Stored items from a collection
*** Begin section ***
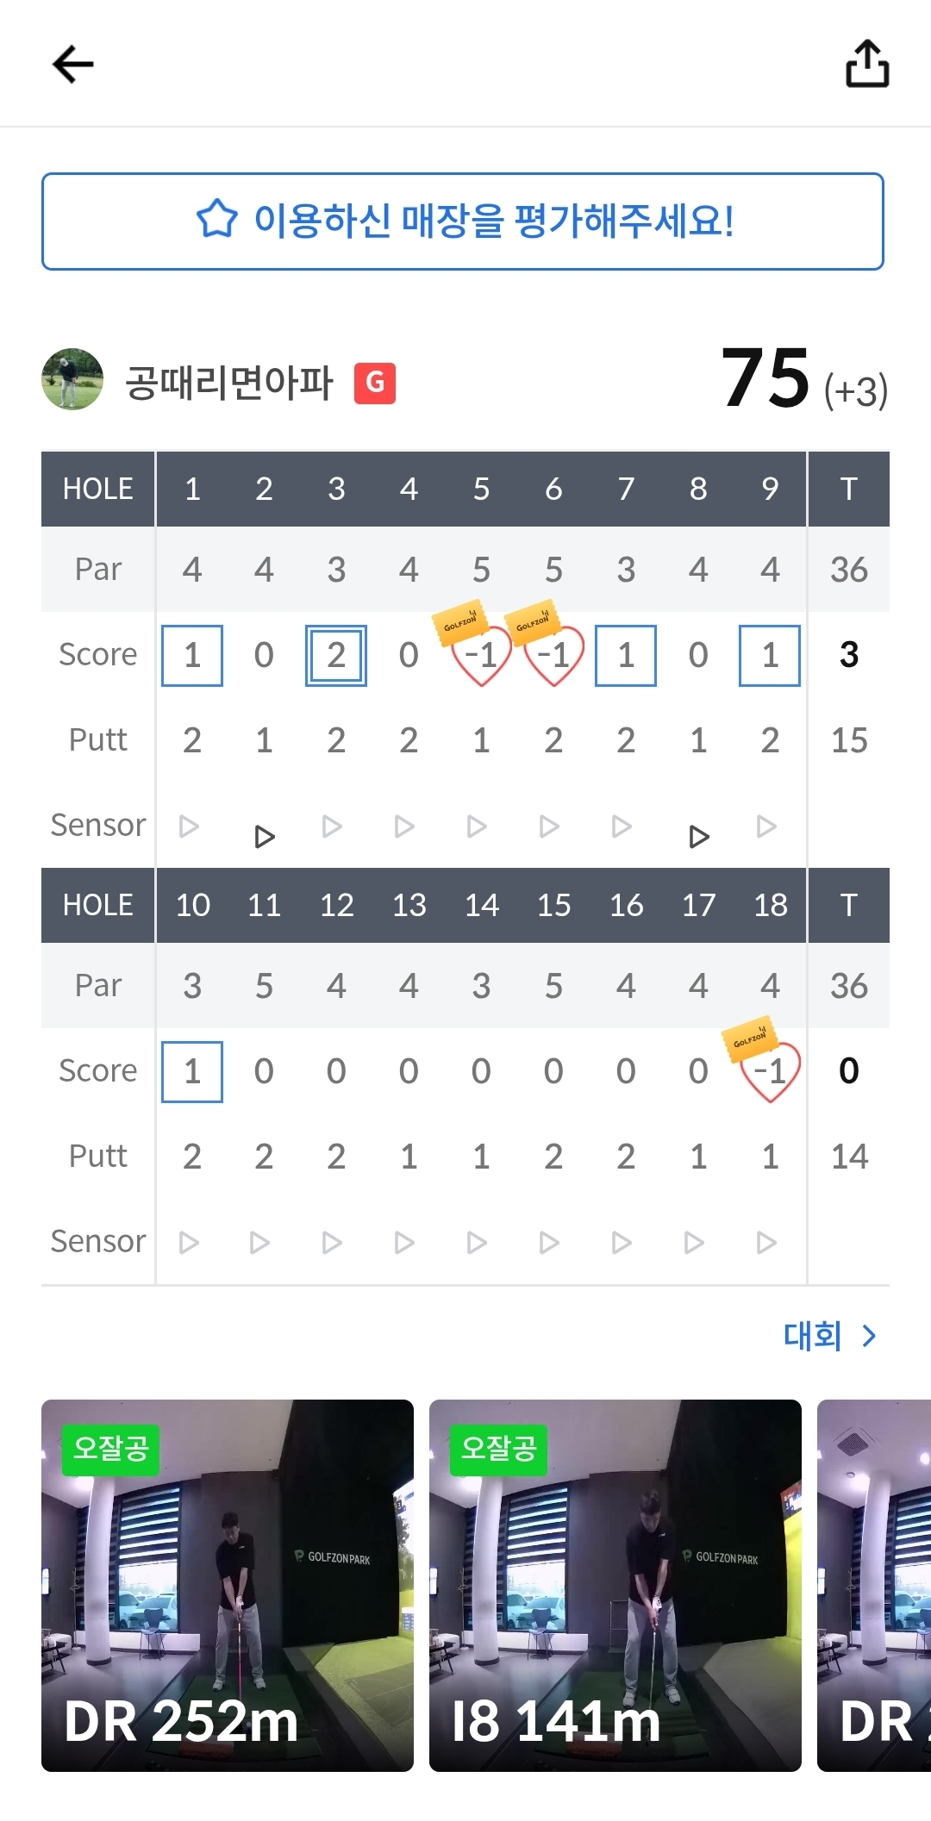Image resolution: width=931 pixels, height=1821 pixels.
Task: Click the red G badge beside the nickname
Action: [375, 383]
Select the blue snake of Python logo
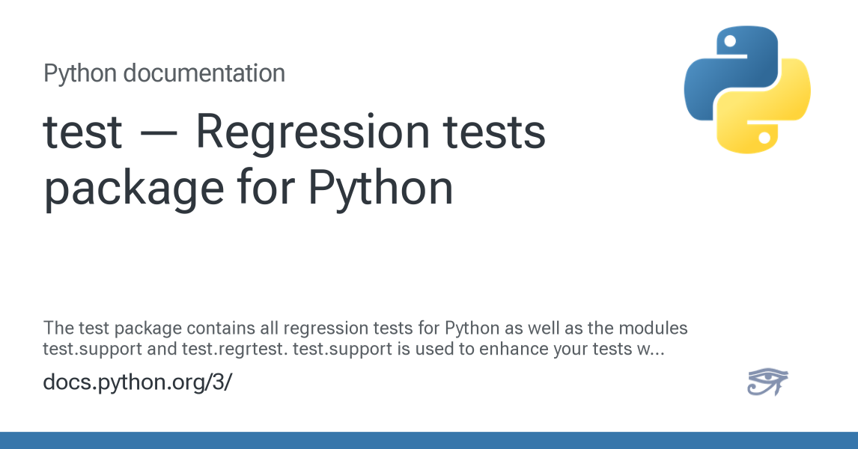 tap(731, 72)
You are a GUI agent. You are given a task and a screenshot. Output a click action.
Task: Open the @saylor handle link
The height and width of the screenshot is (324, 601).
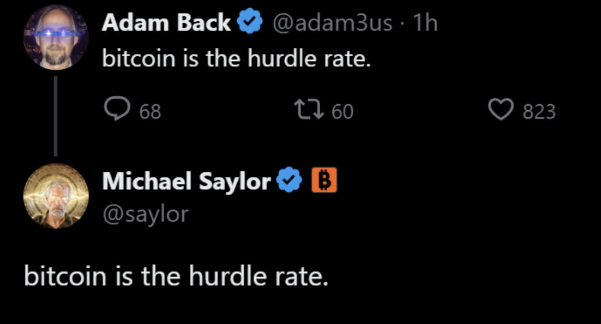click(x=145, y=214)
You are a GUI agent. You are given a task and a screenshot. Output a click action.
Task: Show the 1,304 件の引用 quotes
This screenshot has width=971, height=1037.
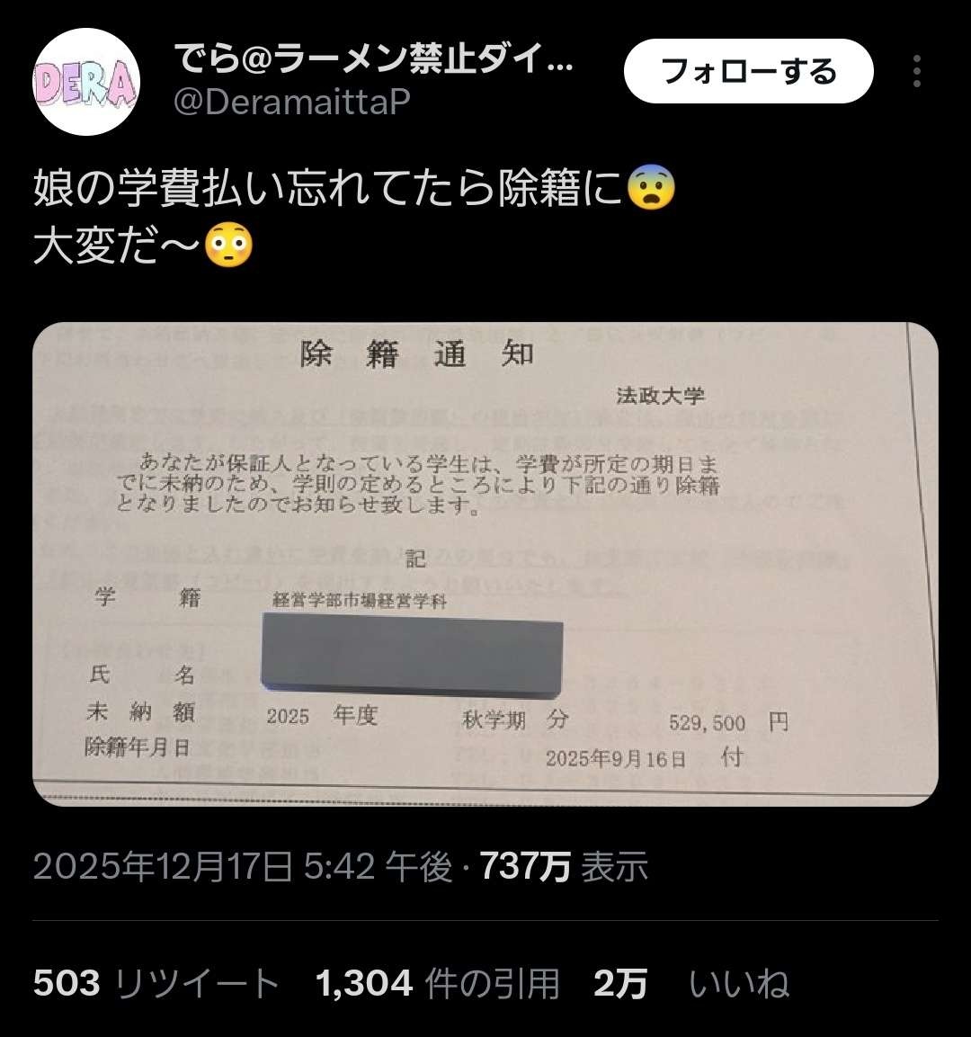(x=438, y=983)
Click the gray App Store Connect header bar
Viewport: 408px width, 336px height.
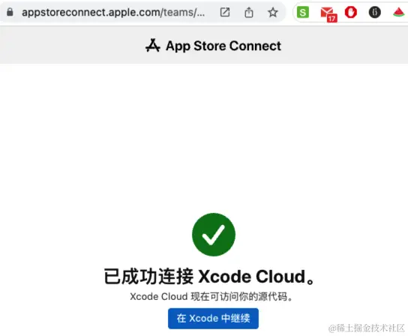(x=204, y=45)
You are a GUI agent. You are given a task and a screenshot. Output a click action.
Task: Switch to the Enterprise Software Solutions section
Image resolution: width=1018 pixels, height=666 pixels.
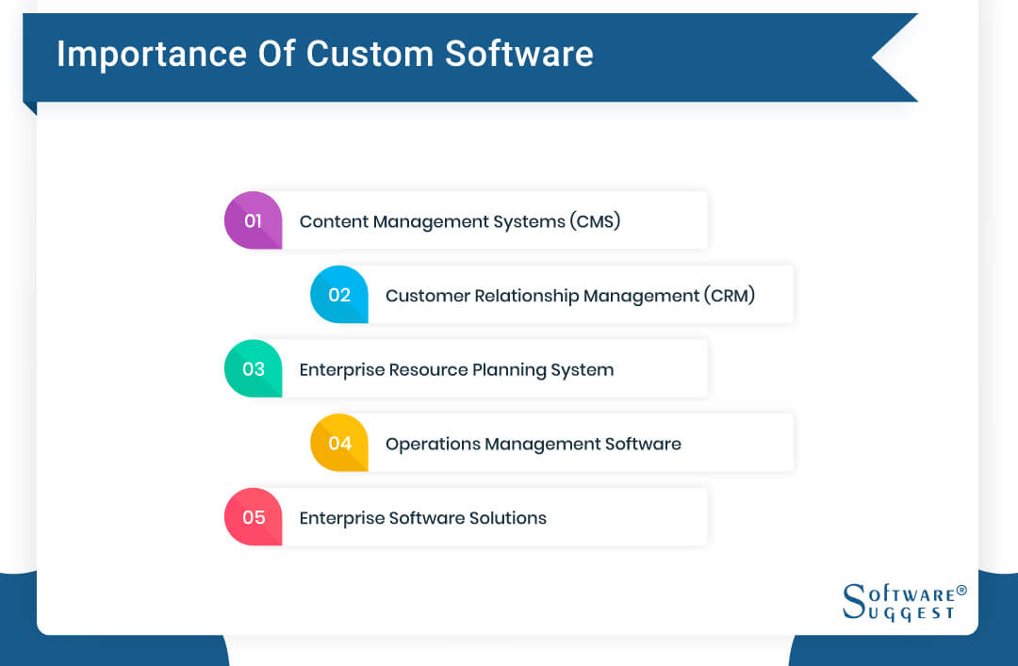[422, 517]
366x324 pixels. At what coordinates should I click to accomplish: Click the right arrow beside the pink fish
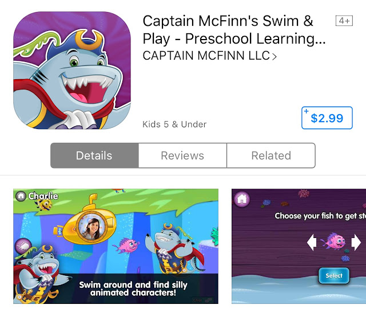pyautogui.click(x=356, y=243)
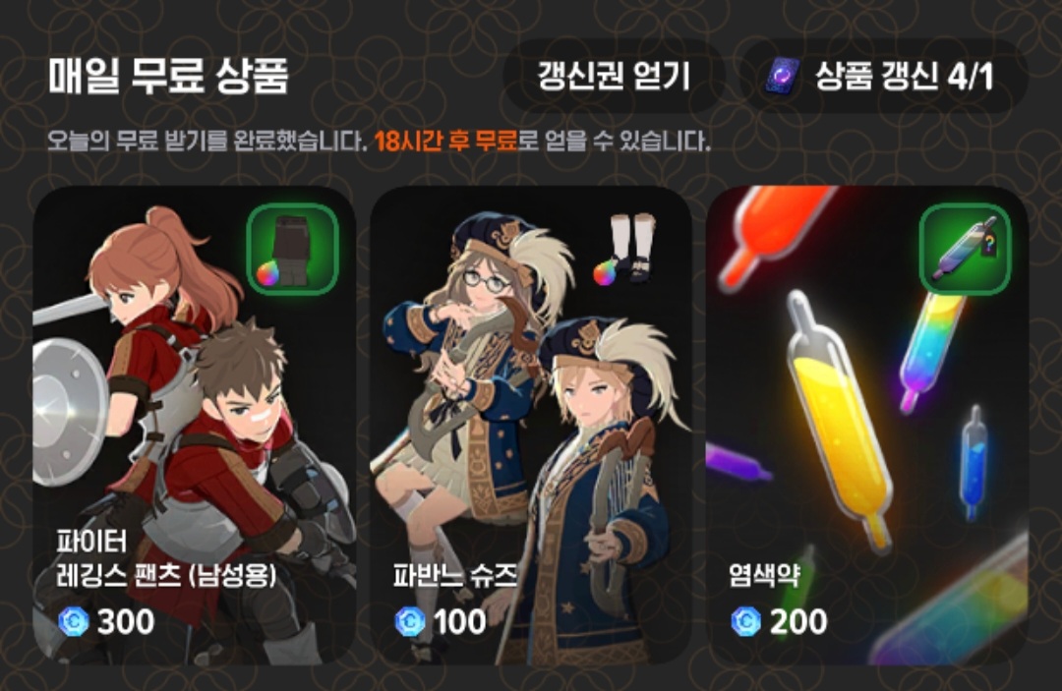Open the 염색약 product label

click(x=764, y=575)
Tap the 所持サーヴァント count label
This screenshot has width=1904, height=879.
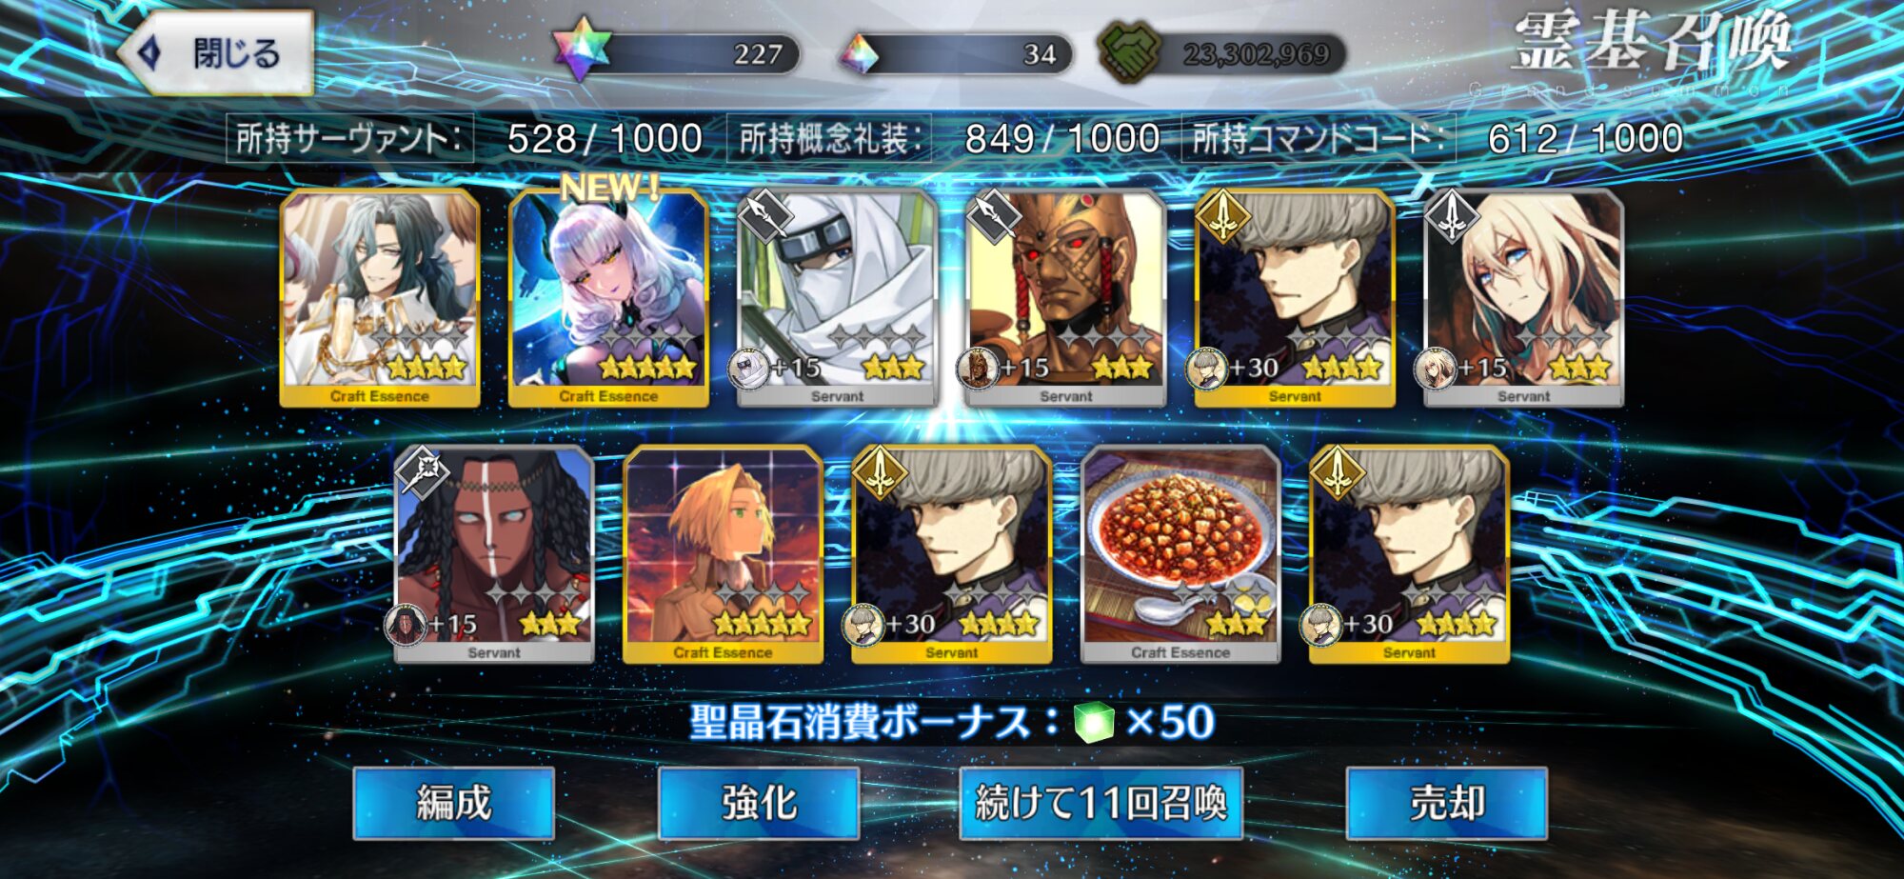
*** End section ***
[ACTIVITY] The answer must be an exact copy of the lines from the one containing "Task: Switch to" through the last line of the records, and nothing else. Pictures do not belong in it.

[EXERCISE ANSWER]
Task: Switch to the Enterprise Software Solutions section
Image resolution: width=1018 pixels, height=666 pixels.
[422, 517]
366x324 pixels. At what coordinates should I click to accomplish: Click the right arrow beside the pink fish
pyautogui.click(x=356, y=243)
Open the 염색약 product label

click(x=764, y=575)
Tap the 所持サーヴァント count label
This screenshot has width=1904, height=879.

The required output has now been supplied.